The same was experienced in the balances held with the Central Bank, which grew by 24.1percent to a total of E3.7 billion. Deposits amounted to E21.7 billion as at the end June 2021, experiencing a 28.7 percent growth. Total shareholders’ funds grew by 2.9 percent during the year under review to stand at E3.4 billion.
The banks’ capital level was maintained well above the minimum capital requirements as at end June 2021. There was, however, a year-on-year decrease in the level of capital due to the payment of dividends by banks coupled with a general increase in risk-weighted assets. The average industry-wide regulatory tier 1 capital adequacy ratio and total capital adequacy ratio stood at 13.8 percent and 16.0 percent respectively, decreasing from the previous year’s positions of 14.6 percent and 17.0 percent respectively. The leverage ratio also fell from 10.7 percent to 9.9 percent.
After a period of slump, the capital adequacy index improved during the third quarter of
2020 when the economic activity began to pick up, and was relatively stable over the next two quarters. However, the index worsened during the quarter ending June 2021.
This was attributable to dividend payments, which reduced aggregate capital. In addition, the stock of non-performing loans (NPLs) increased by 8.8 percent during the quarter ending June 2021, thereby increasing the capital at risk due to lending. Economic activity has been improving; however, it is not yet back to full potential and thus has limited profitability and subsequent capital build-up.
Banking sector earnings and profitability showed some improvement during the year ending
30 June 2021 as lockdown restrictions eased up. The average return on banks’ total assets
(ROA) and on total equity (ROE) improved from 1.5 percent and 10.3 percent respectively at the end of June 2020 to 1.6 percent and 12.5 percent respectively in June 2021. During the year under review, income from interest on loans and advances fell by 7.7 percent while the interest paid on deposits fell by 13.5 percent.
The cost-to-income ratio also known as the efficiency ratio improved, falling from 82.8 percent in June 2020 to 78.8 percent in June 2021. On average, banks’ operating expenses accounted for 53.6 percent of total income, down from 55.1 percent in the previous year. The sector’s after-tax profits increased by 25.6 percent, reaching E421.5 million for the year ended 30 June 2021.
NPLs to total loans ratio stood at 5.6 percent as at end June 2021. Total NPLs fell from E1.1 billion to E745.9 million during the year under review.

Dataset rows

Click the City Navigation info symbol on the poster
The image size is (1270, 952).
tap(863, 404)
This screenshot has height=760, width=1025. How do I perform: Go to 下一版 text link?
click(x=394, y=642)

- [What you need to do]: List every monetary amount, marked with the "E" sign, that appears in the banking sector passage, and state what each amount refers to.

- [Response]:
- E3.7 billion: total balances held with the Central Bank
- E21.7 billion: deposits as at the end of June 2021
- E3.4 billion: total shareholders' funds
- E421.5 million: the sector's after-tax profits for the year ended 30 June 2021
- E1.1 billion: total NPLs at the start of the year under review
- E745.9 million: total NPLs at the end of the year under review